As I’ve discussed before, the exponential increases in computer power given to us by Moore’s law, and the corresponding decreases in cost, began to slow in the mid-2000’s. A recent comprehensive study of the cost of computing by Diane Coyle and Lucy Hampton puts this in context [2]. This is summarised in the figure below:

The cost of computing with time. The solid lines represent best fits to a very extensive data set collected by Diane Coyle and Lucy Hampton; the figure is taken from their paper [2]; the annotations are my own.

The highly specialised integrated circuits that are used in huge numbers to train LLMs – such as the H100 graphics processing units designed by NVIdia and manufactured by TSMC that are the mainstay of the AI industry – are in a regime where performance improvements come less from the increasing transistor densities that gave us the golden age of Moore’s law, and more from incremental improvements in task-specific architecture design, together with simply multiplying the number of units.

For more than two millennia, human cultures in both east and west have used capabilities in language as a signal for wider abilities. So it’s not surprising that large language models have seized the imagination. But it’s important not to mistake the map for the territory.

Language and text are hugely important for how we organise and collaborate to collectively achieve common goals, and for the way we preserve, transmit and build on the sum of human knowledge and culture. So we shouldn’t underestimate the power of tools which facilitate that. But equally, many of the constraints we face require direct engagement with the physical world – whether that is through the need to get the better understanding of biology that will allow us to develop new medicines more effectively, or the ability to generate abundant zero carbon energy. This is where those other areas of machine learning – pattern recognition, finding relationships within large data sets – may have a bigger contribution.

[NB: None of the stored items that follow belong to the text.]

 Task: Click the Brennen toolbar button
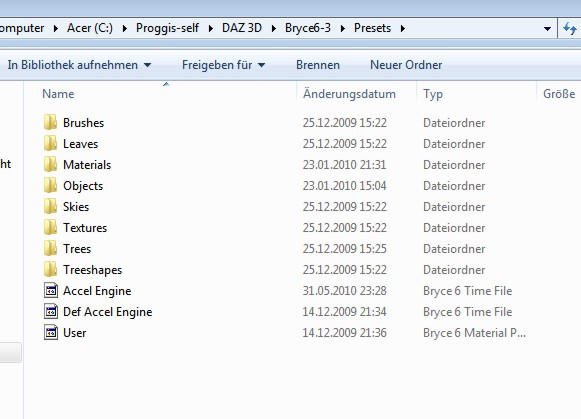[x=318, y=65]
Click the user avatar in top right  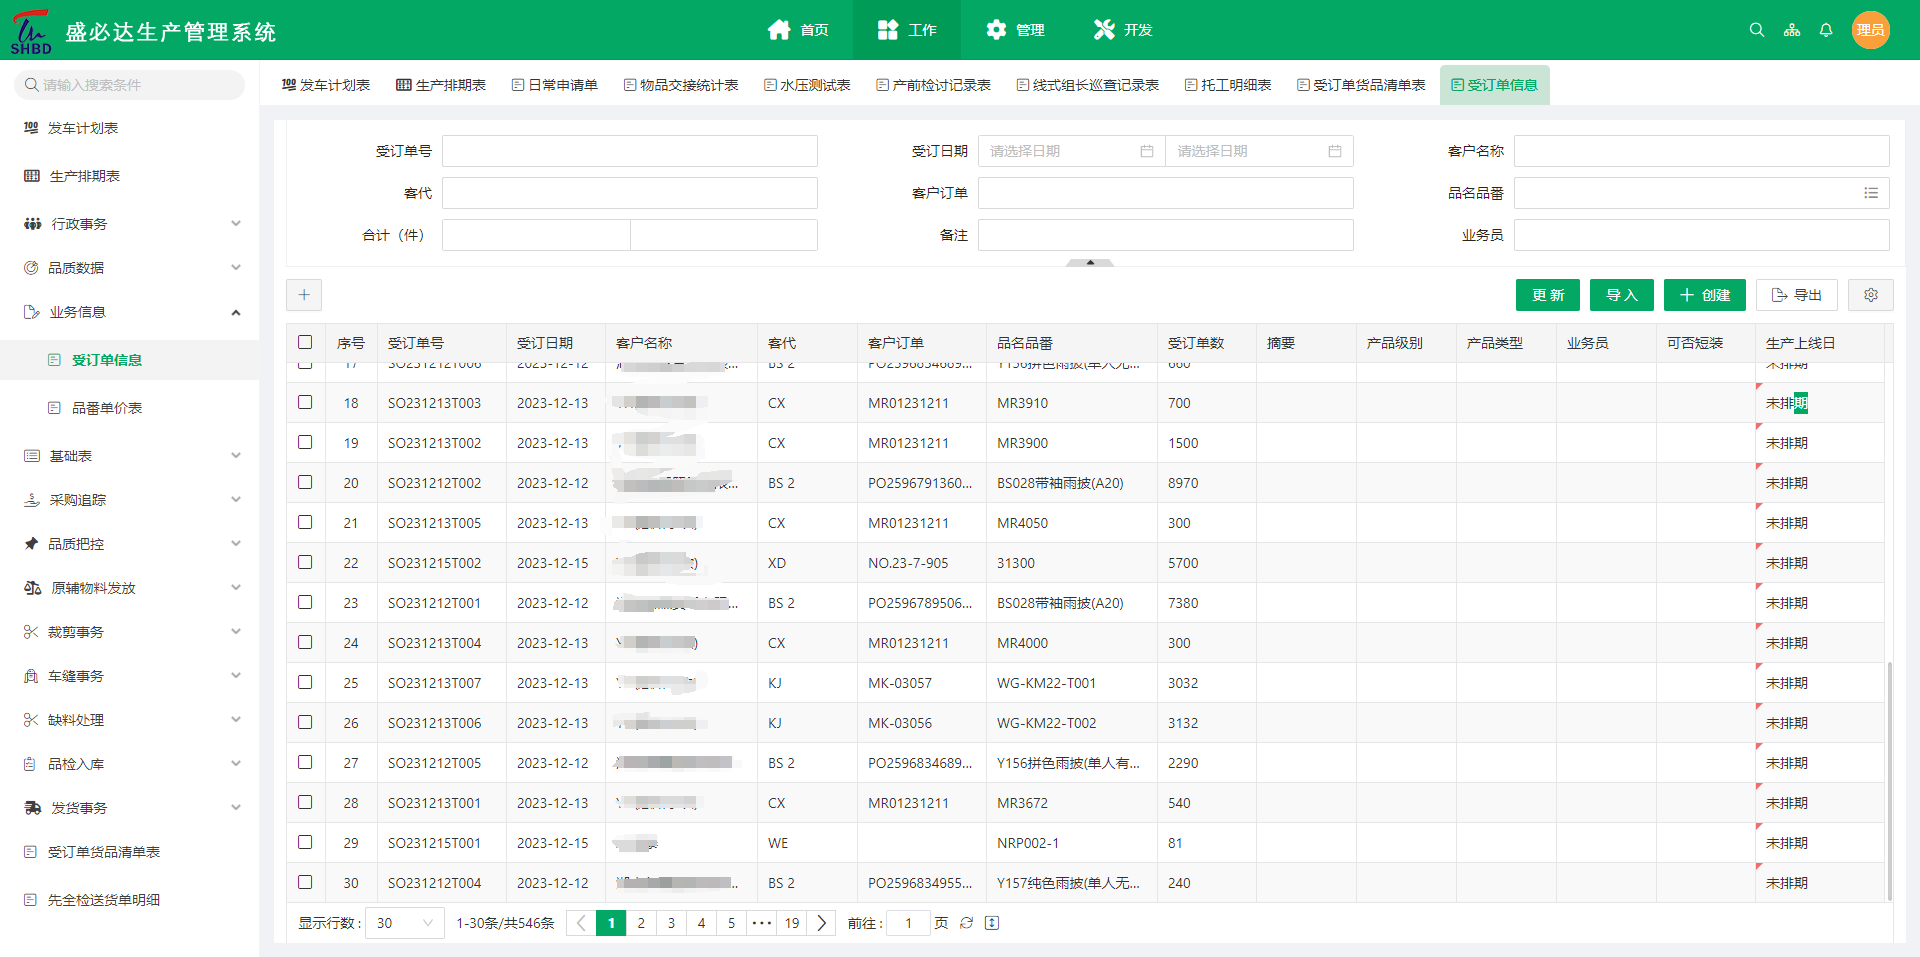click(x=1870, y=30)
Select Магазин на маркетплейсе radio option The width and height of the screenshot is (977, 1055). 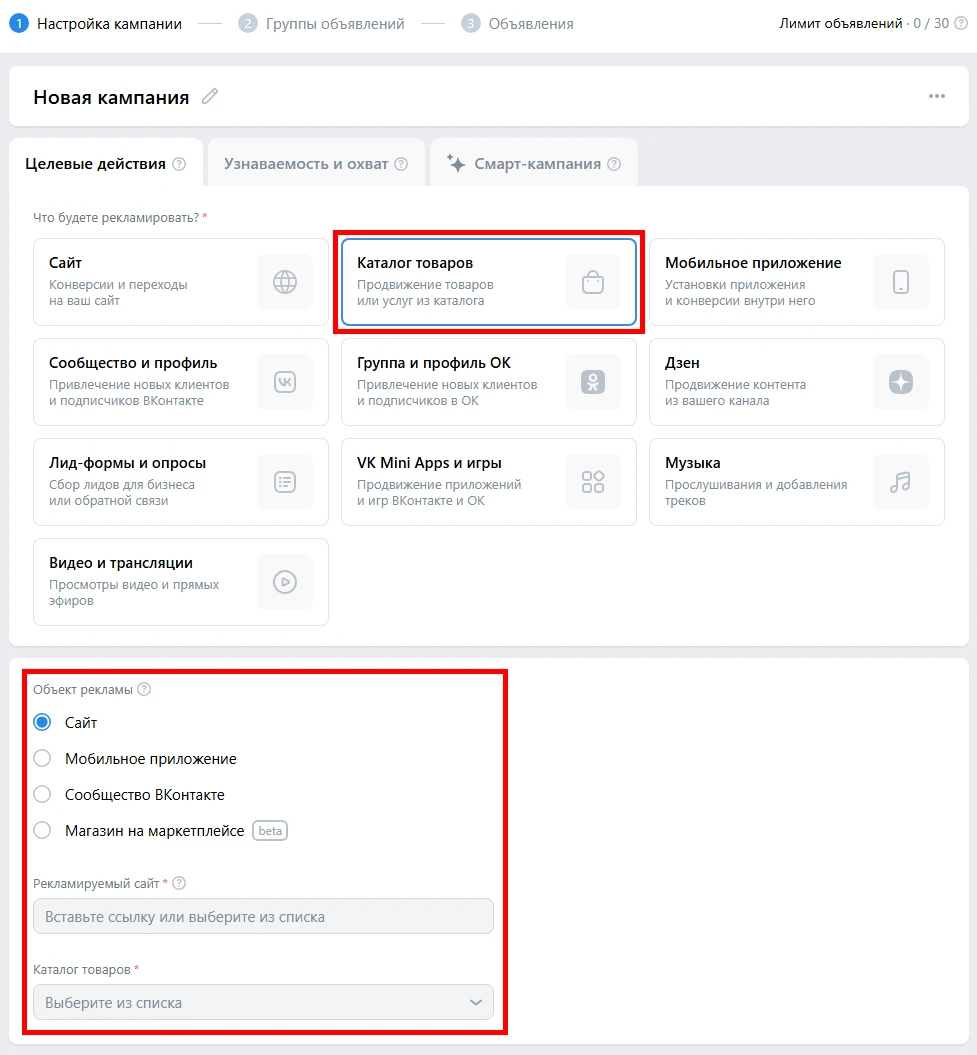(x=42, y=831)
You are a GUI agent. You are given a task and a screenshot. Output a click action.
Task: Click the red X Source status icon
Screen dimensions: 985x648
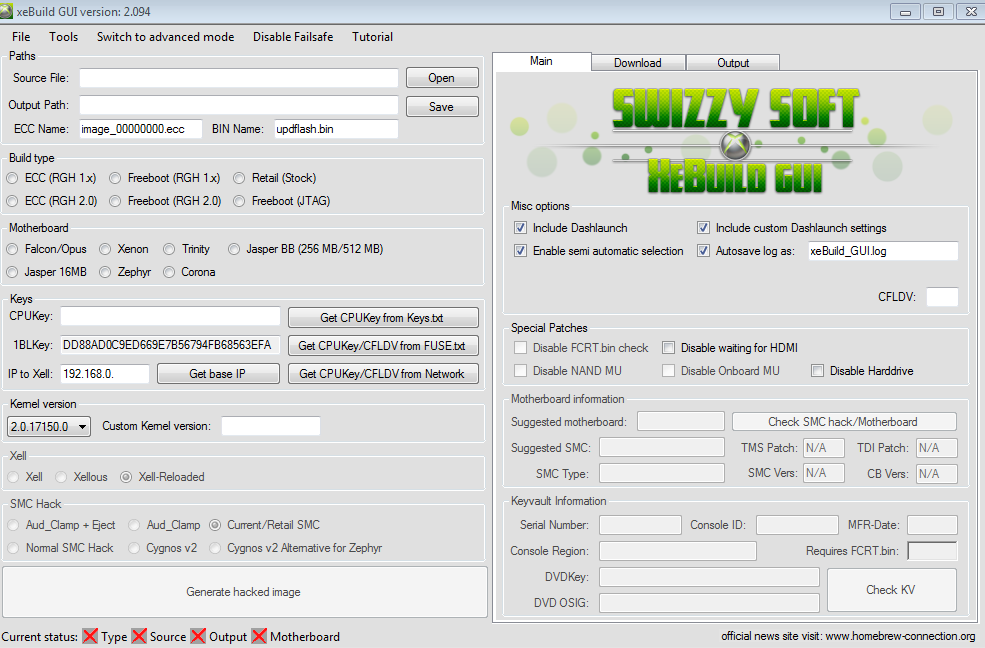tap(139, 636)
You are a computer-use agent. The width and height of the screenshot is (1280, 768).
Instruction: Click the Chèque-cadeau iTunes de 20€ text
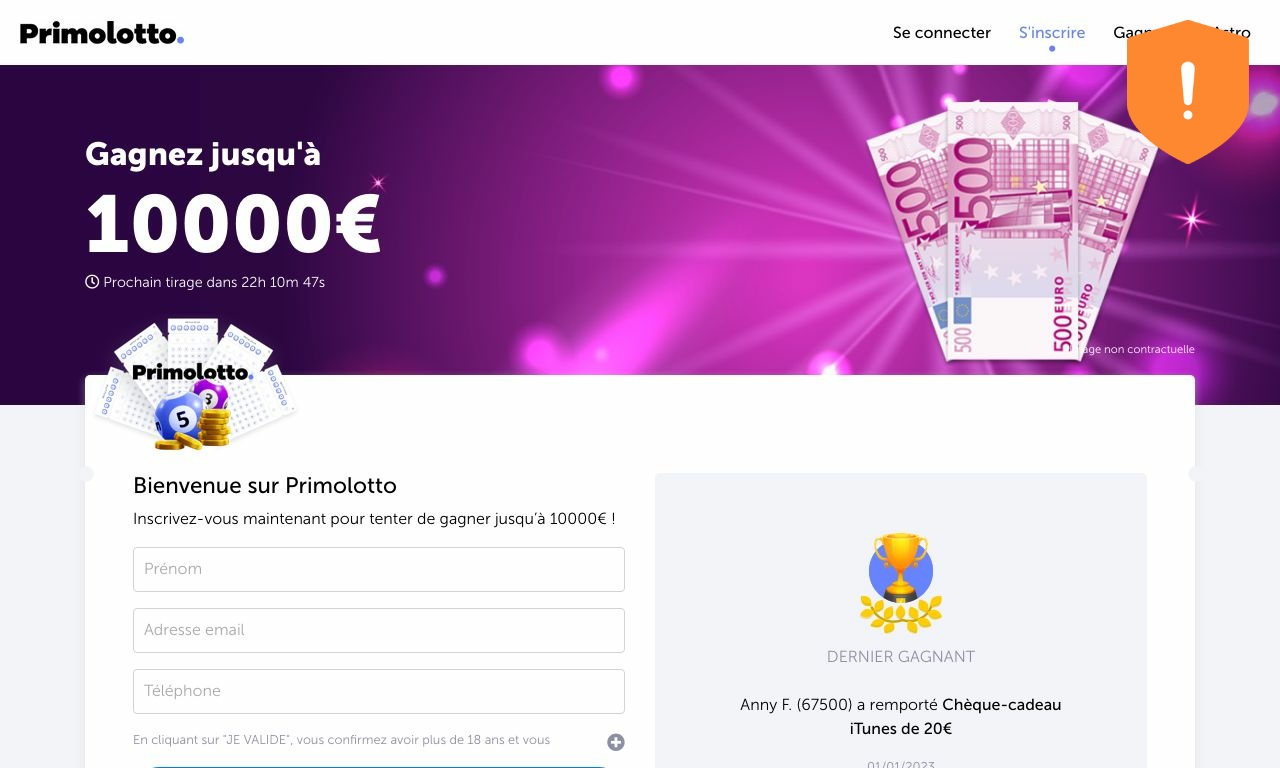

Fluency with the written word is an important skill in itself, so the improvements in productivity that will come from the new technology of large language models will arise in places where speed in generating and assimilating prose are the rate limiting step in the process of producing economic value. For machine learning and artificial intelligence more widely, the rate at which productivity growth will be boosted will depend, not just on developments in the technology itself, but on the rate at which other technologies and other business processes are adapted to take advantage of AI.

I don’t think we can expect large language models, or AI in general, to be a magic bullet to instantly solve our productivity malaise. It’s a powerful new technology, but as for all new technologies, we have to find the places in our economic system where they can add the most value, and the system itself will take time to adapt, to take advantage of the possibilities the new technologies offer.

These notes are based on an informal talk I gave on behalf of the Productivity Institute. It benefitted a lot from discussions with Bart van Ark. The opinions, though, are entirely my own and I wouldn’t necessarily expect him to agree with me.

[1] J.W. Scannell, Eroom’s Law and the decline in the productivity of biopharmaceutical R&D,
in Artificial Intelligence in Science Challenges, Opportunities and the Future of Research.

[2] Diane Coyle & Lucy Hampton, Twenty-first century progress in computing.

[3] For a semi-technical account of how large language models work, I found this piece by Stephen Wolfram very helpful: What is ChatGPT doing … and why does it work?